** Task details **
In the Chi-Square guide below, rewrite the paragraph that begins "The Chi-Square test is a statistical method" as a short bulleted list that keeps its main facts.

** Text extract **
__________________________________________________

Posted in en-US | Tags: epub, Python | No Comments »

Understanding Chi-Square Tests: A Comprehensive Guide for Developers

Author: Jonathan Lalou

In the world of software development and data analysis, understanding statistical significance is crucial. Whether you’re running A/B tests, analyzing user behavior, or building machine learning models, the Chi-Square (χ²) test is an essential tool in your statistical toolkit. This comprehensive guide will help you understand its principles, implementation, and practical applications.

What is Chi-Square?

The Chi-Square test is a statistical method used to determine if there’s a significant difference between expected and observed frequencies in categorical data. It’s named after the Greek letter χ (chi) and is particularly useful for analyzing relationships between categorical variables.

Historical Context

The Chi-Square test was developed by Karl Pearson in 1900, making it one of the oldest statistical tests still in widespread use today. Its development marked a significant advancement in statistical analysis, particularly in the field of categorical data analysis.

Core Principles and Mathematical Foundation

Null Hypothesis (H₀): Assumes no significant difference between observed and expected data
Alternative Hypothesis (H₁): Suggests a significant difference exists
Degrees of Freedom: Number of categories minus constraints
P-value: Probability of observing the results if H₀ is true

The Chi-Square Formula

The Chi-Square statistic is calculated using the formula:

χ² = Σ [(O - E)² / E]

Where: – O = Observed frequency – E = Expected frequency – Σ = Sum over all categories

Practical Implementation

1. A/B Testing Implementation (Python)

from scipy.stats import chi2_contingency
import numpy as np
import matplotlib.pyplot as plt

def perform_ab_test(control_data, treatment_data):
    """

__________________________________________________

** Extracted data **
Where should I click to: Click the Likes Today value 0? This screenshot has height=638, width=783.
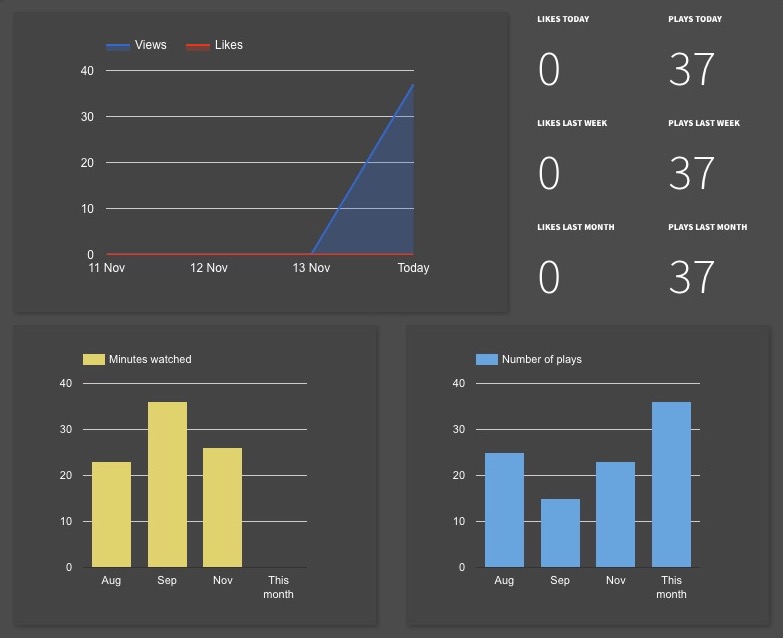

__________________________________________________

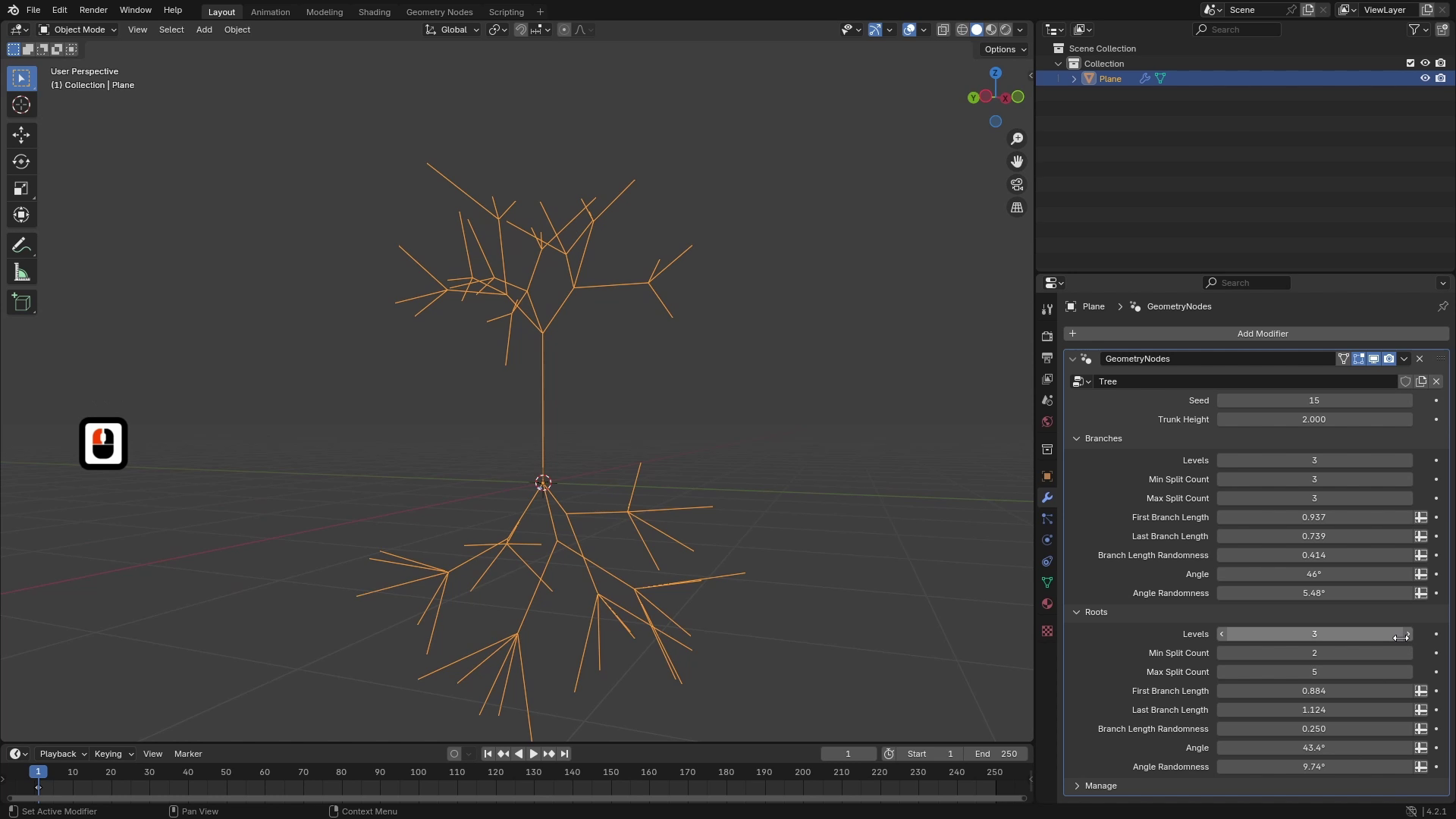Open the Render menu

__________________________________________________

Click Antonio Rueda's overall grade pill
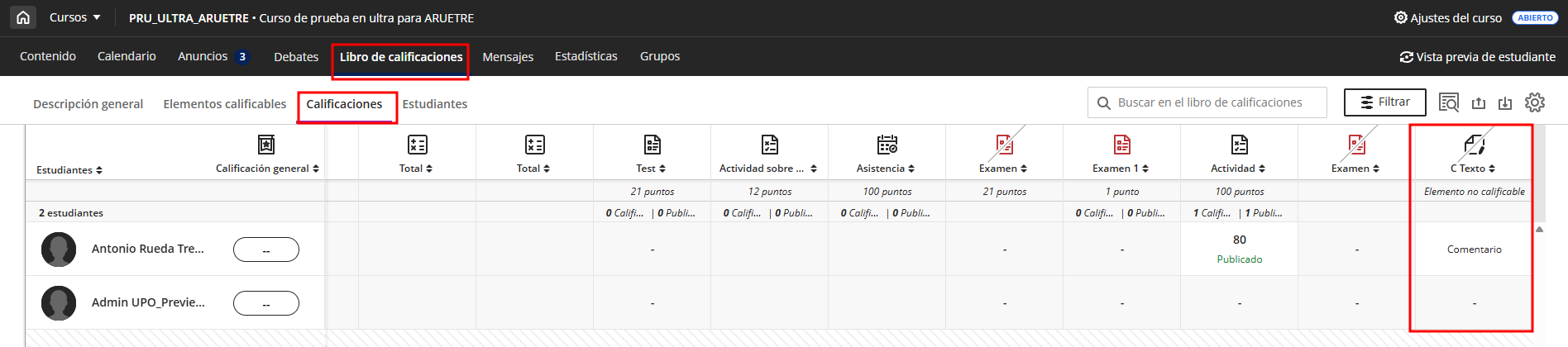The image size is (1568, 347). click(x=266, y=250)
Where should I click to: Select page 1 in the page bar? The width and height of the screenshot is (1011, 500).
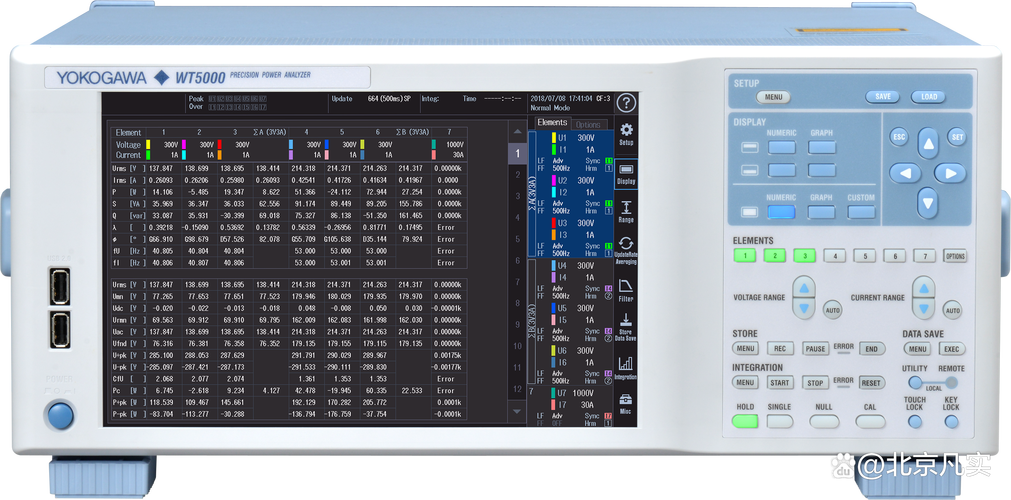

__________________________________________________

** Written solution **
- A statistical method for finding out whether expected and observed frequencies in categorical data differ significantly
- Named after the Greek letter χ (chi)
- Especially useful for analyzing relationships between categorical variables